Now that yesteday is yesterday, where do we think we are?
Hopefully today is another day as she tweeted. I note Prof Green came out in support (good on him), and having trawled the Daily Fail comments I was pleasantly surprised.
As far as I can see there were a small minority of utter headbangers who posted the "she deserves it" type of comment, and would do so in all circumstances whatever the facts. These are beyond hope, and redemption unless they change their ways.
There were the great majority of "it's disgusting she might not me my cup of tea but nobody deserves that". Good on them.
There were fans. Upset naturally and supportive.
Then there were what I can only call the "music snobs". This bunch seemed to post on the Fail comments board ahead of the great majority (probably beacuse they are intrested in festivals and music). Essentially their argument is "she/Xfactor/pop etc are not "real music" and get all that's coming to them in these circumstances". Now these "guardians of cool" are self proclaimed and nebulous and so tough to reason with, but in my experience folk who are deeply into whatever narrow music they are into, to the exclusion of what they don't consider worthy are often fairly inadequate, and desperate to create an aura of "exclusive knowlege" about which they cannot be contradicted because it's so obscure. Not all of course, but more than a fair share. Closed minds see.
The problem for festivals such as V is: do you accept this and split festivals into genres more? (or at least the stages - and I accept there appers to have been an absence of thinking on these lines yesterday, thereby putting Cher up infront of a bunch of 30 yr old + Indie band types apparently), or do you do something about the security? The issue is if you paid £190 or whatever and wanted to see Cher as part of that experience, you were deprived of that by violence yesterday. Not right is it?
There seems to be way too much acceptance amongst the "self appointed cool" that this kind of behaviour is OK "'cos it happens". And they moan about the lack of "real" bands coming through - well music is an industry under pressure from other forms of entertainment and the money aint there to develop new bands as it was - (hence things like the X Factor as a means of getting publicity for a new singer). Yesteday's nonsense will not help sell tickets long term for festivals,which in the download era are important for artists, thereby perpetuating the decline. Less money in the industry equals less future.
Football faced the same sort of thing pre 1989 and has made huge strides over the past 30 years to improve. It's still not perfect, and never will be, but it doesn't stop the effort starting somewhere.

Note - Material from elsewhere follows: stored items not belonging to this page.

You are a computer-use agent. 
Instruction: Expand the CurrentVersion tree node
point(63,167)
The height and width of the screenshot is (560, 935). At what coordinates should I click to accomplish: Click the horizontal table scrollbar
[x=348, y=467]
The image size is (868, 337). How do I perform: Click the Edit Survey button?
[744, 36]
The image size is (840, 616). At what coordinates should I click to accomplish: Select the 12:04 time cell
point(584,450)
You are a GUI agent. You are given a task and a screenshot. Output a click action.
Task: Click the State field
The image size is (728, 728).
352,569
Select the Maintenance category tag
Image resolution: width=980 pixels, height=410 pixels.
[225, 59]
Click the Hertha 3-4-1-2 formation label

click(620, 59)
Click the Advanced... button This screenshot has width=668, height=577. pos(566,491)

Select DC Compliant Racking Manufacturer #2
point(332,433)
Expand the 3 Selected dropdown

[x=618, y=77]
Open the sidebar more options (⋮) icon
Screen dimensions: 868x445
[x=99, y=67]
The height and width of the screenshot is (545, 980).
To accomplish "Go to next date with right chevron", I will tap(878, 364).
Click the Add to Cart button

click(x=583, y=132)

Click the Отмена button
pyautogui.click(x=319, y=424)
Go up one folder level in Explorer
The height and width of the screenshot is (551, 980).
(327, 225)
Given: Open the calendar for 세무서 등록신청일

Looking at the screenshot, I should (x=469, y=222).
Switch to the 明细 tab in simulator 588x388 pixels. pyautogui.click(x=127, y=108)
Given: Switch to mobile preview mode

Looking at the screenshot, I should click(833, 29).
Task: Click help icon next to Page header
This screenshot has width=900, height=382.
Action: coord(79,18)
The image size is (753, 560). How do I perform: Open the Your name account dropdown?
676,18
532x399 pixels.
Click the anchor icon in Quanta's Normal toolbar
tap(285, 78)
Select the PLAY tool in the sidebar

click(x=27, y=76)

I really fear Skeggy tonight (assuming it goes ahead) could be her last gig in the UK for a long long time. That would be a shame if it were the case, for her fans. Hopefully she has a good future abroad, and will have a long last laugh but given the US success so far, and the UK hate, you can't help hark back to her first audition lyrics abou"getting haters and making paper like you wouldn't believe". Both are true.